Your tour guide is German Perilla, our bee biologist, who is also our beekeeper (apiarist). German is busy "making queens" both for new hive colonies and to replace old queens. He'll show you some of the things that go into this activity. This is the second round of queen rearing for this season.
 First, put on your bee suit...just in case. Then smoke the bees. Smoke causes them to think the hive is going to burn and all the bees start gorging on honey in case they have to evacuate the hive. The smoke also makes it hard for bees to detect the defense pheromone they emit when a hive is threatened (opening a hive is very threatening). So with smoking, the bees concentrate on salvaging their honey instead of defending the hive. Okay, a little more smoke now.
 Then find a frame that has newly laid larvae. Any larvae that are three days old or less can potentially develop into queens, if fed royal jelly. If you don't have any royal jelly for the transfer, you can use coconut milk in a pinch.
  Now you transfer the larvae into queen cell caps. The caps provide a start for the bees to draw out a queen cell. The caps have a dab of royal jelly in the bottom that will temporarily feed the larvae, stimulate the workers (hopefully) to construct a queen cell, as well as holding the larvae inside the cap, when it is inverted. The cap is actually the top of the queen cell.
 After filling several bars of queen cell caps, the bars are attached to a frame and put in the hive box. After a week, the progress is checked. For various reasons, not all the caps will have been made into queen cells. A quick shake to move the bees off of the frame and success! The workers have made some queen cells!
Ouch! A bothered bee stings German. He eagerly shows you the pulsating venom sac at the end of the stinger still pumping in the venom. You ask if it hurts. German shrugs and scrapes the stinger out of his thumb. Other insects hurt more.
 Another week and it's nearing time for the queens to hatch. German surrounds some cells with a little cage to trap the queen when she emerges. The first queen that emerges will kill any other queens that emerge after her, so he will cage the cells to protect all the queens until they can be moved to their new hives. He shows off the beauty of a queen cell.
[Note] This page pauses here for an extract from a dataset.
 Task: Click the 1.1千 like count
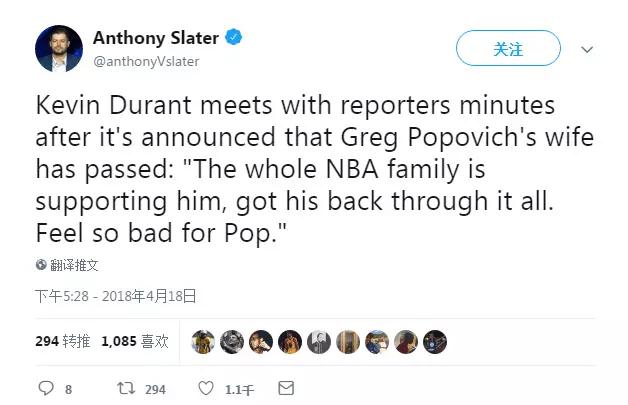pyautogui.click(x=238, y=389)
 Other cells German removes and places in "nuc's" with a population of worker bees and drone cells (no queen), before the queen hatches. She will then emerge into the nucleus of a hive waiting to tend to her. Following her maiden flight where she will be bred multiple times, she will return to the hive to lay about 1200 eggs per day. German has converted a hive super into a sort of bee condo containing four nucs. The sides are all painted different colors so the bees can easily identify their own entrance. After the queen has been bred and started laying eggs, each nuc population will be moved into a regular hive setup.
German finishes up by inviting you to return later for a visit when you can help with beelining, a method of locating feral honeybee colonies.